SOURCE MATERIAL
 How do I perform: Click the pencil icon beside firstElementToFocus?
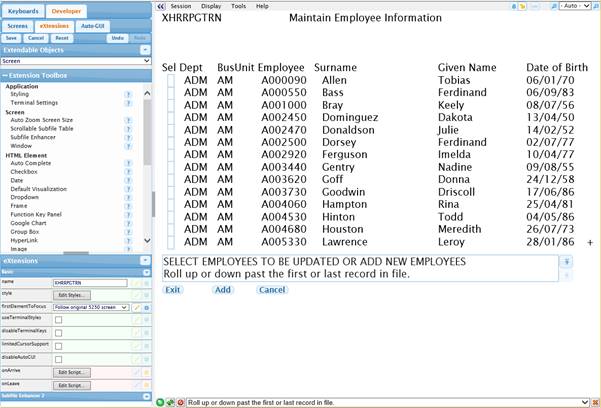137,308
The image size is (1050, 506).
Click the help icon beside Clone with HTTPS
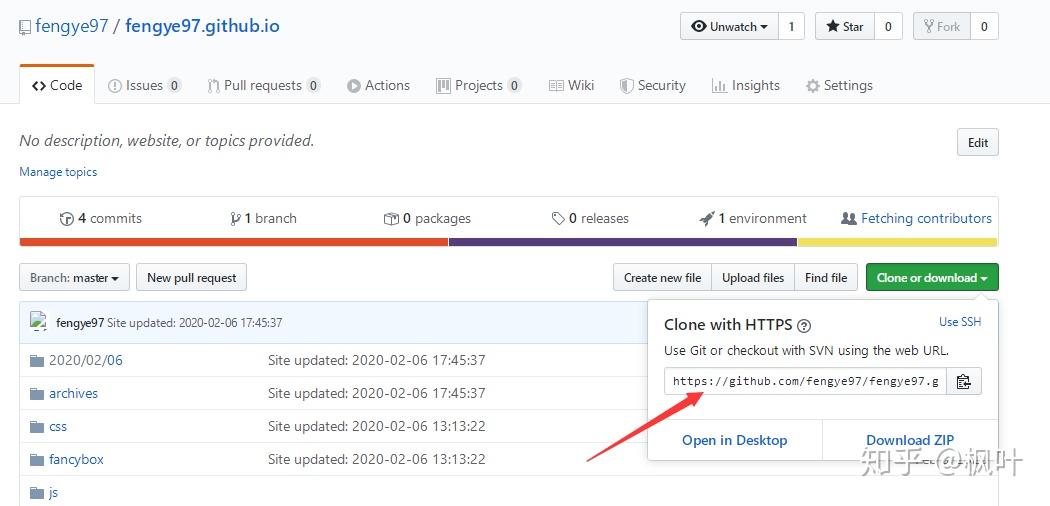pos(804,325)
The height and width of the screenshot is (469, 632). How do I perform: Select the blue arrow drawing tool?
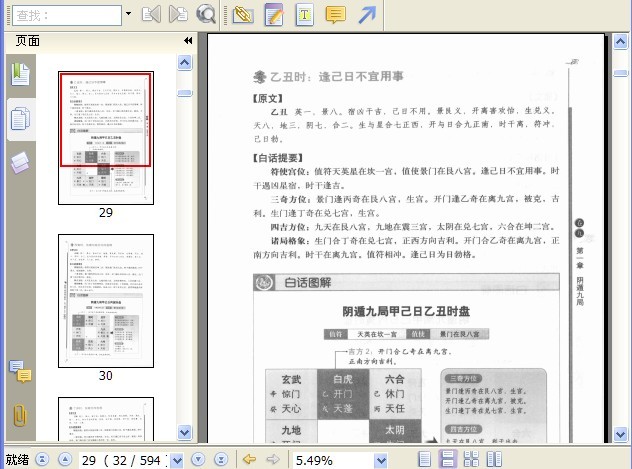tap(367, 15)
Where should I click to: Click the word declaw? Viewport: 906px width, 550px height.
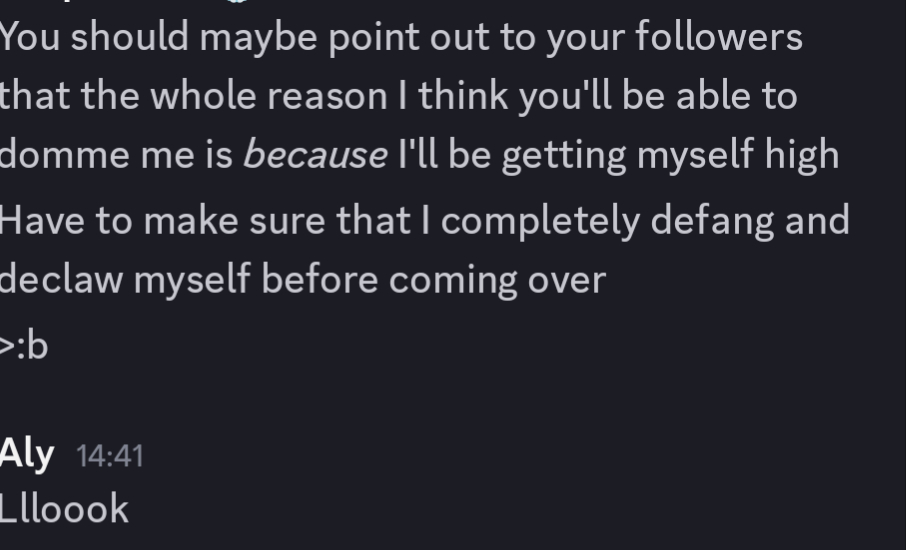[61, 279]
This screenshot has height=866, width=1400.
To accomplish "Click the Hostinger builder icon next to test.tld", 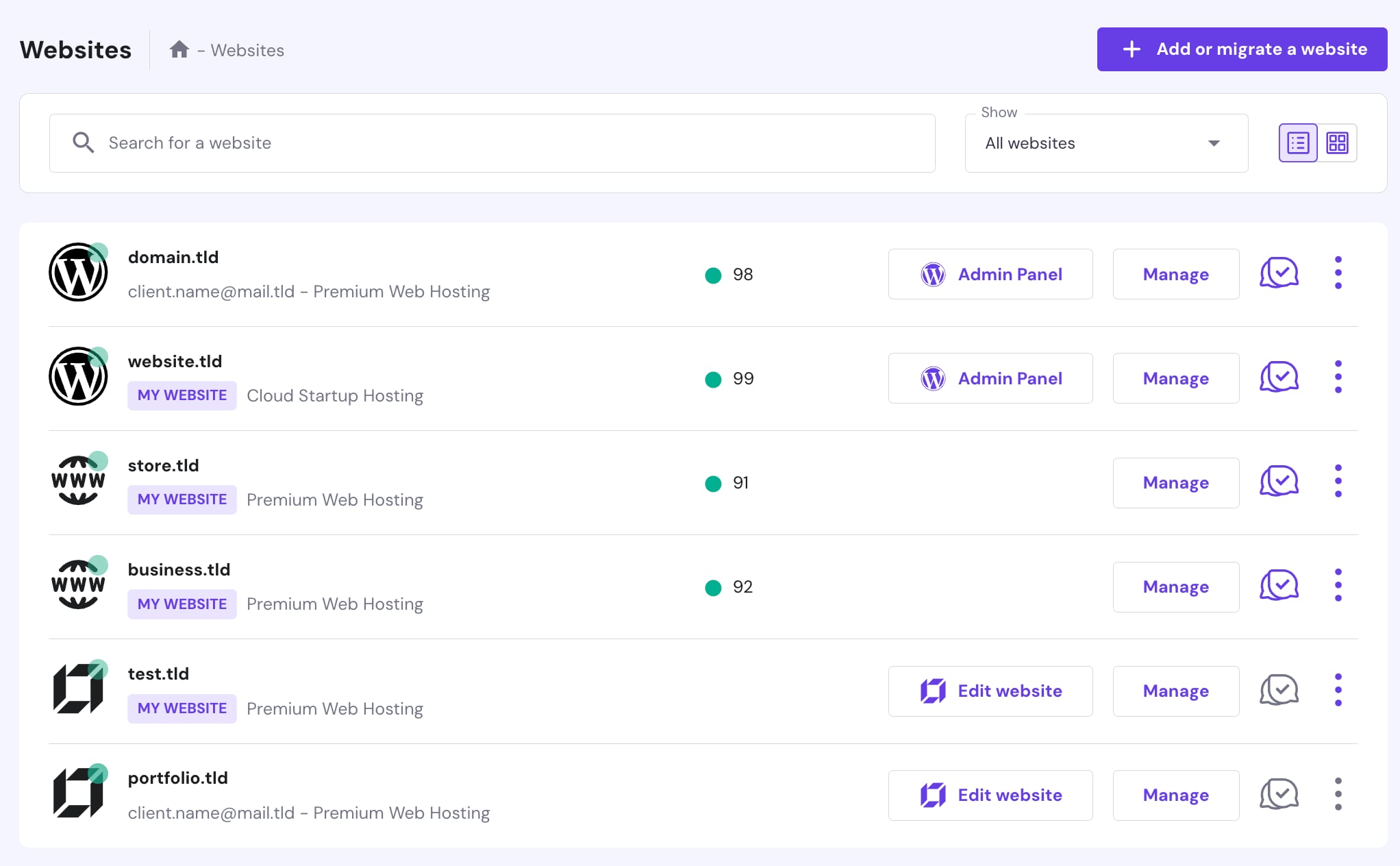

EXERCISE OBJECTIVE
Rewrite the data starting at the line that contains "This screenshot has height=866, width=1400." and ending at the end of the data, replacing "icon" with "button" and changing nothing else. Omit the pictures.

EXERCISE RESULT
This screenshot has height=866, width=1400.
To accomplish "Click the Hostinger builder button next to test.tld", 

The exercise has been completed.